> [Your task]
Send back the data below exactly. Drop every picture.

> [Task input]
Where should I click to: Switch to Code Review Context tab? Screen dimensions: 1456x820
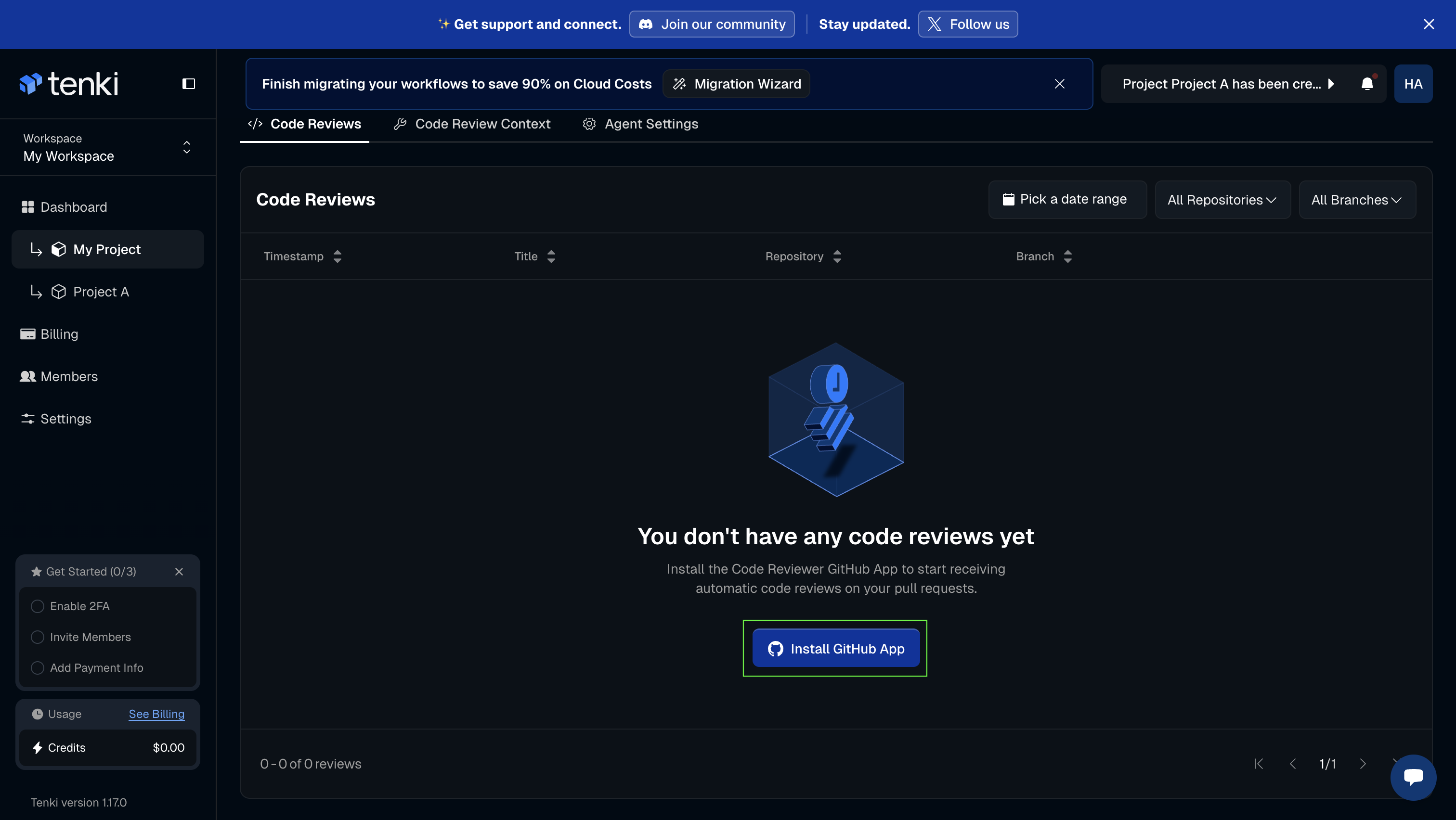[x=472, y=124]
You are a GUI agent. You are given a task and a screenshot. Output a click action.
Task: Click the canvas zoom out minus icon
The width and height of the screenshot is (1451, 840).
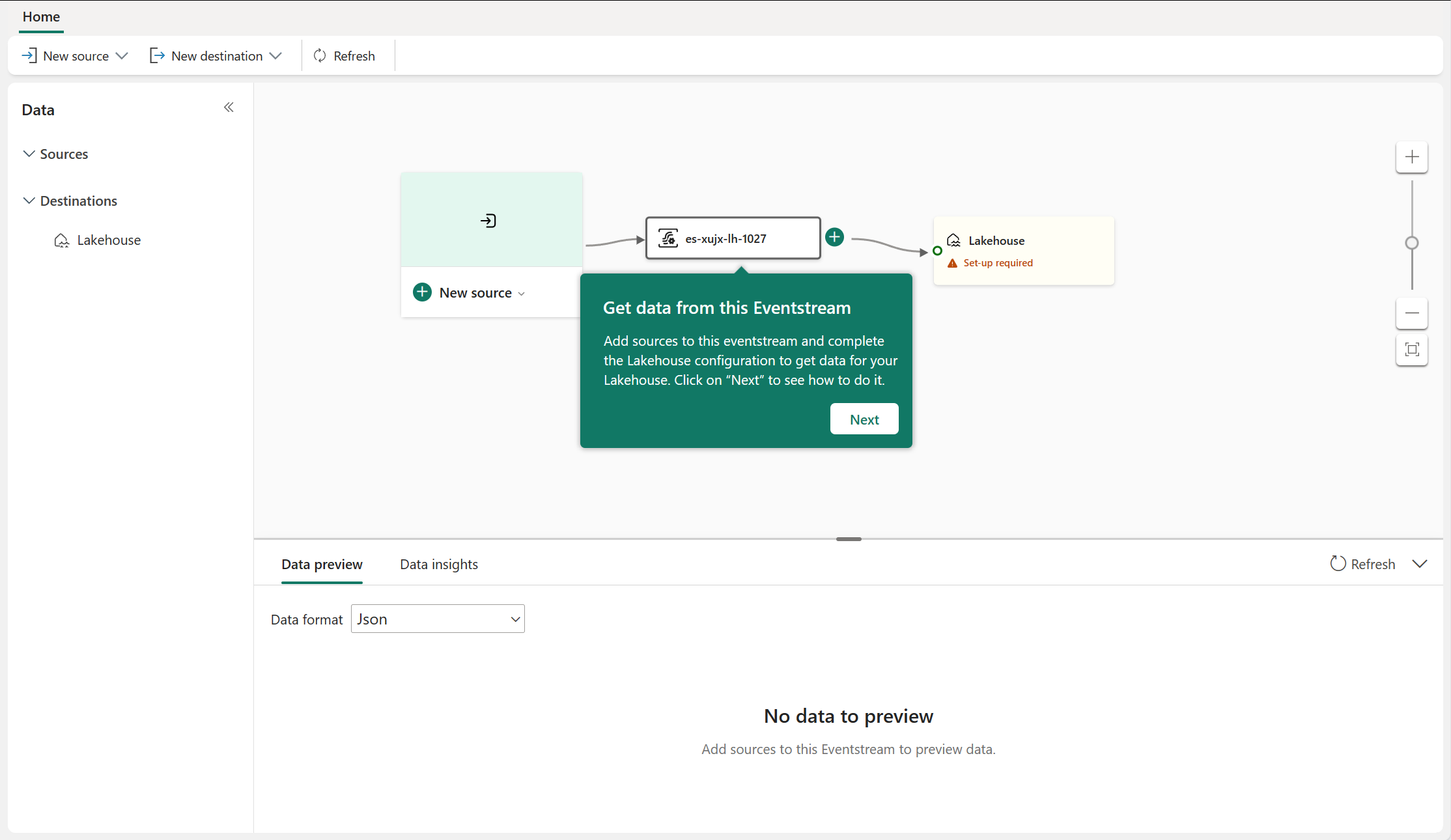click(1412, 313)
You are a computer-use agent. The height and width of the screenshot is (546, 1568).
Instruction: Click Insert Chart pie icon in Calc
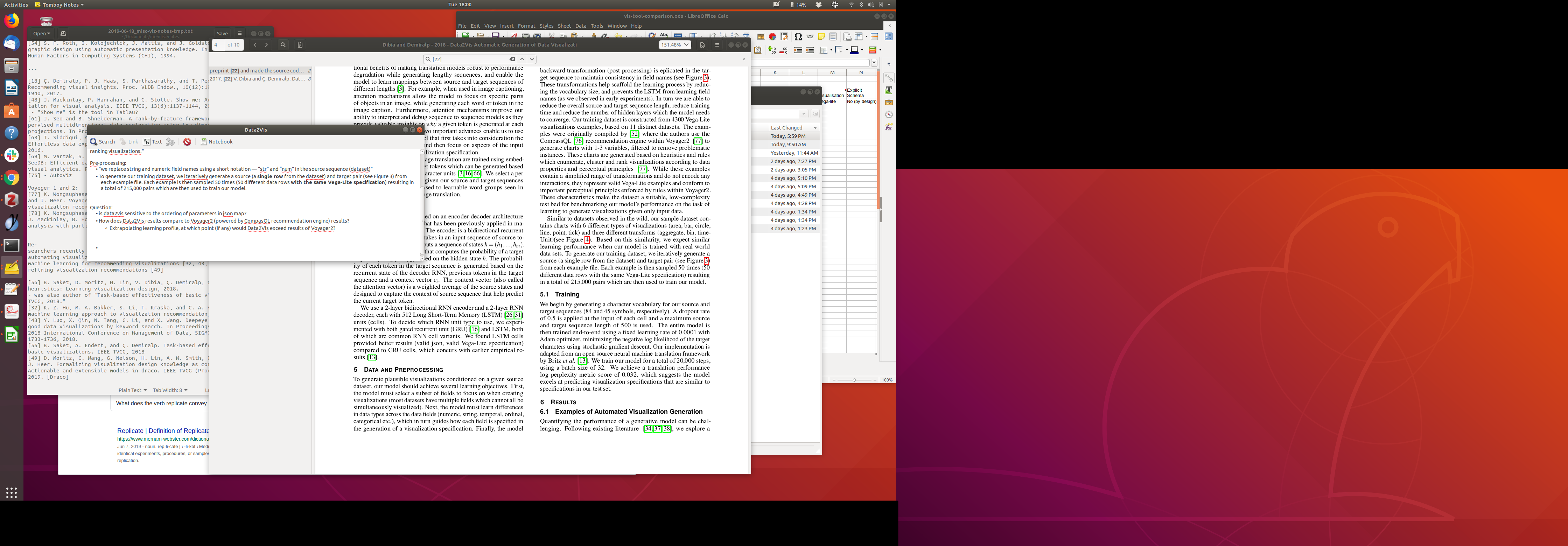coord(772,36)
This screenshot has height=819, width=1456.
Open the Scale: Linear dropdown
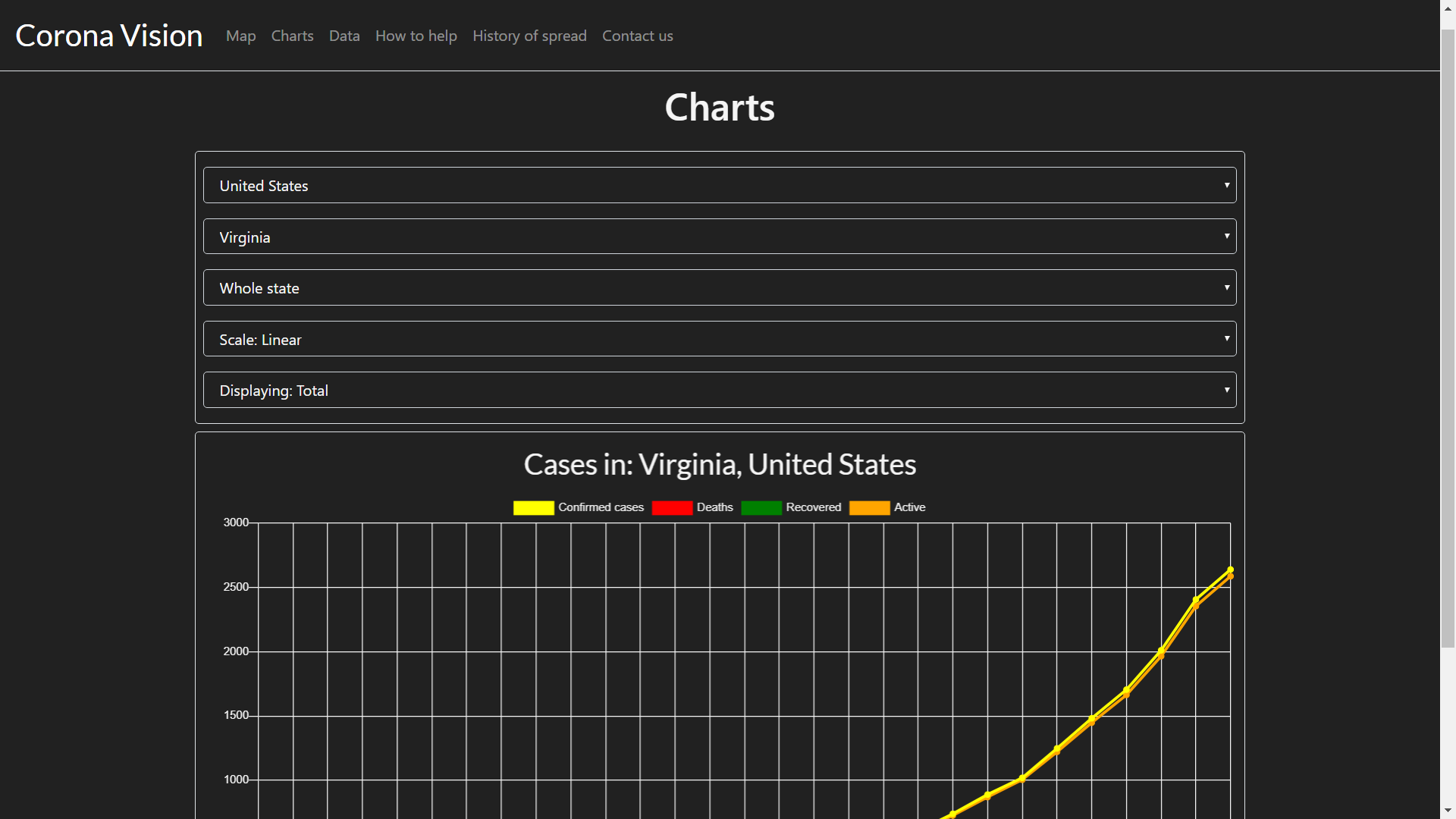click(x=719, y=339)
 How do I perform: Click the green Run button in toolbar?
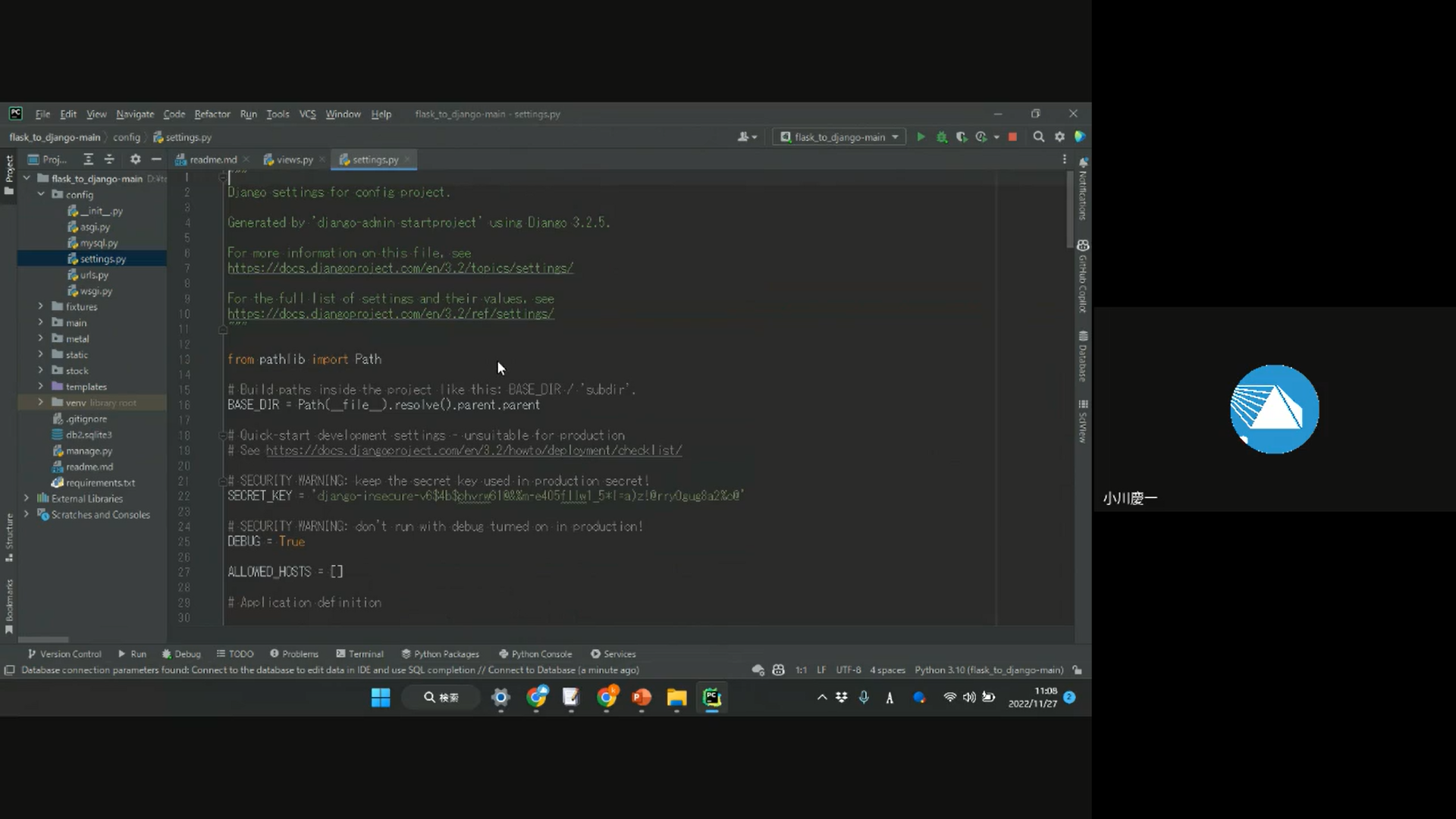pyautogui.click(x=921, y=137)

> [Solution]
Where should I click to: Switch to Code Review Context tab? Screen dimensions: 1456x820
[x=472, y=124]
You are a GUI agent. You are given a task and a screenshot. Output a click action.
Task: Click the canvas zoom out minus icon
The width and height of the screenshot is (1451, 840).
click(1412, 313)
You are a computer-use agent. The height and width of the screenshot is (546, 1568).
Instruction: Click Insert Chart pie icon in Calc
coord(772,36)
This screenshot has height=819, width=1456.
Open the Scale: Linear dropdown
click(x=719, y=339)
 How do I perform: Click the green Run button in toolbar?
pyautogui.click(x=921, y=137)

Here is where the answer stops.